Significantly, “The CIA’s mission…has been defined by the White House’s desire to seek a political settlement, a scenario that relies on an eventual stalemate among the warring factions rather than a clear victor. As a result…limits on the agency’s authorities enable it to provide enough support to help ensure that … U.S.-supported militias don’t lose but not enough for them to win.” “Gen. Martin Dempsey, (when he was) chairman of the Joint Chiefs of Staff, (was) particularly outspoken with lawmakers about his concerns that weakening Mr. Assad too much could tip the scales in favor of al Qaeda-linked fighters.”
Washington’s policy of forcing competing forces in Syria to bleed each other into exhaustion is looked upon favorably by the Israelis, who see it as coming straight out of the playbook of setting Arabs against each other, leaving the Zionists free to continue their project of usurping Arab territory as the Arabs descend into a hell of intra-ethnic internecine warfare. This is congenial to the Zionists’ “imperialism by the inch” as novelist Susan Abulhawa terms it. “Israeli officials have told their American counterparts they would be happy to see its enemies Iran, the Lebanese Shiite militia Hezbollah and al Qaeda militants fight until they are weakened.” Meanwhile, Alon Pinkas, a former Israeli consul general in New York, notes that “This is a playoff situation in which you need both teams to lose, but at least you don’t want one to win — we’ll settle for a tie. Let them both bleed, hemorrhage to death: that’s the strategic thinking here. As long as this lingers, there’s no real threat from Syria.”

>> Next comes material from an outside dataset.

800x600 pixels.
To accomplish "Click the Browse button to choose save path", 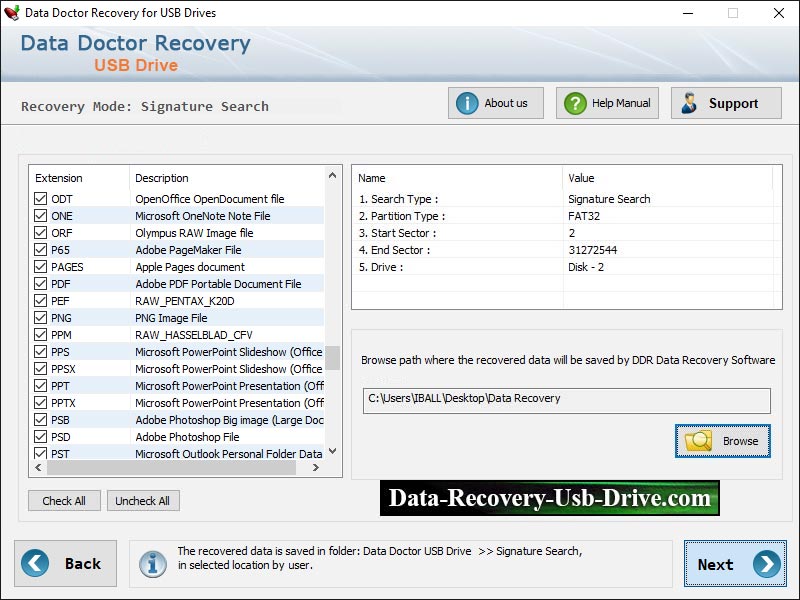I will click(x=722, y=440).
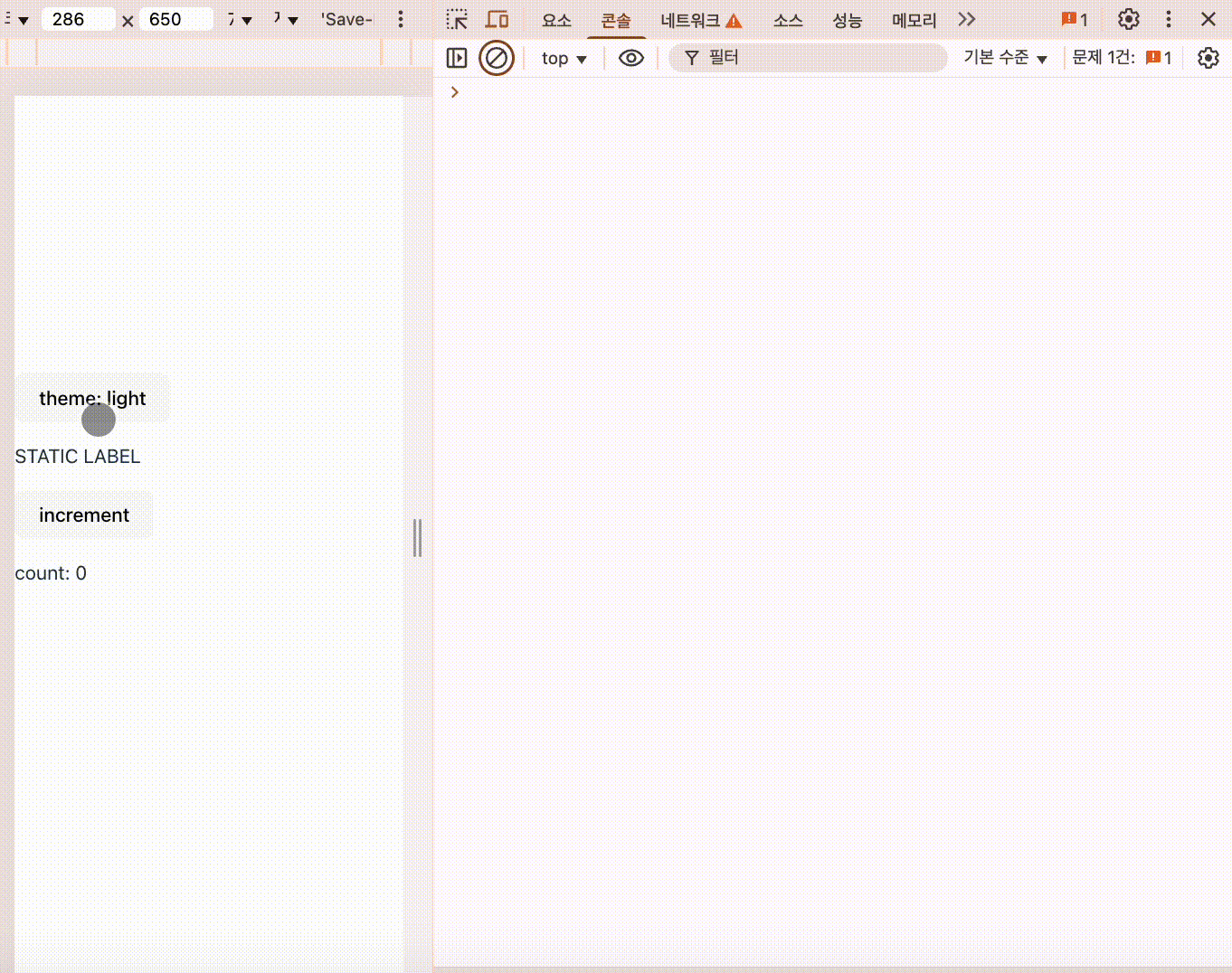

It seems clear now that US planning for a post-Assad Syria foresees an end to aid to its jihadist allies—the United States “has trained and equipped nearly 10,000 fighters sent into Syria over the past several years” through a covert CIA program—and an intensification of the US campaign against ISIS, if, and when, a political settlement is reached to purge the Syrian state of its Arab nationalist elements. Obama’s choice of words in declaring war on the self-proclaimed caliphate was not insignificant. The US president said that the Pentagon would “degrade and ultimately destroy” ISIS. So far US and allied forces have only degraded the militant group’s capabilities, holding it in check so that it doesn’t grow strong enough to topple the Arab nationalists, while not pressing so hard that ISIS is destroyed. The Pentagon won’t turn to destroying ISIS until its usefulness in advancing the US agenda of forcing a military stalemate and Assad’s exit through a political settlement has been realized. At that point, and only then, will the hammer come down.
The character of the Pentagon’s ISIS campaign is reflected in the complaints of many people, from Assad to Obama’s critics in Washington, that the campaign has been ineffective and seemingly half-hearted. Assad points out correctly that the Syrian Arab Army has borne the brunt of the fight against ISIS, and that the Syrian air force, small by comparison with US coalition forces, flies more missions.
When you follow media reports…you see that the rate of the airstrikes conducted by what they call a coalition against terrorism is sometimes less than 10 strikes a day or a little more…We are talking about a coalition which includes 60 countries, some of which are rich and advanced. On the other hand, the Syrian air force, which is very small in comparison… conducts in a single day many times the number of airstrikes…That’s why we say simply that there is no serious effort to fight (ISIS’s) terrorism, and what is being achieved by Syrian forces on the ground equals in one day what is being achieved by these states in weeks.
Veteran journalist Robert Fisk echoes Assad’s assessment. “I don’t think the U.S. is serious. Very occasionally, you can hear the rumble of American bombs. But they’re certainly not having much effect.”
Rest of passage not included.